Posted on from City & Guilds Group

In a case study from our exclusive research with City & Guilds Group into skills development in Saudi Arabia, we spoke to Yaser Al-Saeed, VP and CHRO at Nesma & Partners, about the current talent landscape in the Kingdom.

Nesma & Partners owns a diversified portfolio of interests covering the construction, manufacturing, engineering and finance sectors, among others. We hire some 4,000 recruits each year, with the majority (around 75%), of whom are expatriates. Despite this, we have dedicated nationalisation programmes, including employing and training Saudis through our Nesma Training Center.

As an accredited body, we provide one-year diplomas and specialised technical courses. We also sponsor fast-track employees for higher education and postgraduate programmes, as well as providing on-the-job inductions and development plans for new starters.

While we value the vocational skills our training academy provides to new employees, I believe Saudi Arabia as a whole is yet to give the necessary importance to vocational skills training in workforce development. This is because local outcomes are often weak, with vocational training perceived as an add on, or extra cost, by employers, rather than a necessary part of skills development.

Addressing skills gaps

The main skills gaps we have in our workforce centre around qualification mismatches, with workforce maximisation meaning we sometimes have employees working in areas that do not match their qualifications.

We also see discrepancies between expected and actual job performance. We address these gaps through extra training and by creating a job-grading and salary scale.

There are three trends affecting our talent strategies: first, the competition for talent in the current labour market is very high, so acquiring talent that fits our requirements is difficult. Second, this is exacerbated by economic instability in the region, which means that many organisations are implementing reductions in budgets. Third, compliance with nationalisation rules is a constant challenge, particularly when three-quarters of our employees are foreign workers.


Engaging employees

The main challenge we face in engaging with our workforce is its sheer size. With more than 20,000 employees, spread out across remote areas and building sites, regular and meaningful communication is challenging.

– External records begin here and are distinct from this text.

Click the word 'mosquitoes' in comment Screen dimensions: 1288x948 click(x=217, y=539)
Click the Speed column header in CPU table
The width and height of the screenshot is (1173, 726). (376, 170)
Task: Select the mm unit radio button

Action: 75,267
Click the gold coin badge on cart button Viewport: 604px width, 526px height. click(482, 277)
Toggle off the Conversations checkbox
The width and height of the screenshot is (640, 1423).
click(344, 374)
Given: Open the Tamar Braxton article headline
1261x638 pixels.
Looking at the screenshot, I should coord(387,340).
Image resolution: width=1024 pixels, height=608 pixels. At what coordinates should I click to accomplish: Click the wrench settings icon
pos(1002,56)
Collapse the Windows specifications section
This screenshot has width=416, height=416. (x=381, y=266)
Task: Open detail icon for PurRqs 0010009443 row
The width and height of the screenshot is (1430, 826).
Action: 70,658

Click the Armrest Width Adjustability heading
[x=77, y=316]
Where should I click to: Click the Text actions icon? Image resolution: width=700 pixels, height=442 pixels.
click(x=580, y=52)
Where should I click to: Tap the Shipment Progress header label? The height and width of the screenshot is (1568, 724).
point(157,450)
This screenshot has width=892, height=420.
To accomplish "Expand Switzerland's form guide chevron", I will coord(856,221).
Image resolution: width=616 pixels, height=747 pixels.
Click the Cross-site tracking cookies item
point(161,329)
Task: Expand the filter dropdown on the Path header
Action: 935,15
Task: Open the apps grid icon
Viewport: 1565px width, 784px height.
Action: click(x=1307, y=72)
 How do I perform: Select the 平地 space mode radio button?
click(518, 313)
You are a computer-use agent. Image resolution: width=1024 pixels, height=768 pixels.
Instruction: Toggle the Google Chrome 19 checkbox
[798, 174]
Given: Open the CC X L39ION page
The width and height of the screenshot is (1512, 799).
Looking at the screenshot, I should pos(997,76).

Add in that some of our employees cannot speak English, and we find that communication and engagement is often an issue, particular when it comes to career development. We find that a culture of recognition has been the best way to engage across nationalities, job sectors and wage levels. It allows us to bring the best out of our employees.


Vision 2030 and the future

Vision 2030 will definitely affect how we recruit. I believe it will increase national employment in two key areas: higher-paying roles and roles for women. We may also see a decrease in our reliance on expatriates in these areas and others in the coming years.

I think that our recruitment could be aided by an international skills standard, which could allow us to compare global talent competitively, using a fair scale. I also expect job roles in the region to continue to evolve, with adjustment to working hours to take into consideration remote working and shift patterns.